From 3d182d3d8ad29ca4345114242959cdbbede36f69 Mon Sep 17 00:00:00 2001
From: Viktor Kuncak <viktor.kuncak@epfl.ch>
Date: Wed, 13 May 2015 01:55:29 +0200
Subject: [PATCH] updated doc to remove the modulo limitation

---
 doc/limitations.rst | 29 -----------------------------
 1 file changed, 29 deletions(-)

diff --git a/doc/limitations.rst b/doc/limitations.rst
index 374225b0b..8445a4145 100644
--- a/doc/limitations.rst
+++ b/doc/limitations.rst
@@ -15,35 +15,6 @@ the SMT solvers invoked.
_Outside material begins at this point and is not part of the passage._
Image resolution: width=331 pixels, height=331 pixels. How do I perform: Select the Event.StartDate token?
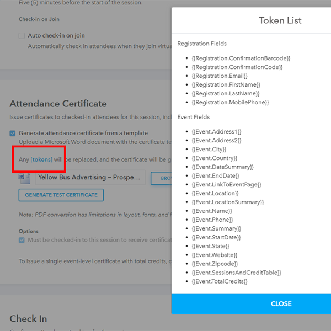216,237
 Below we document several cases where we are aware that the
 discrepancy exists and provide suggested workarounds.
 
-Integer Division and Modulo
-^^^^^^^^^^^^^^^^^^^^^^^^^^^
-
-On `BigInt` data types, the division operator `/` and
-the modulo operator `%` should only be invoked with positive
-arguments. There are several specific issues.
-
-First, Leon currently does not check for division by zero.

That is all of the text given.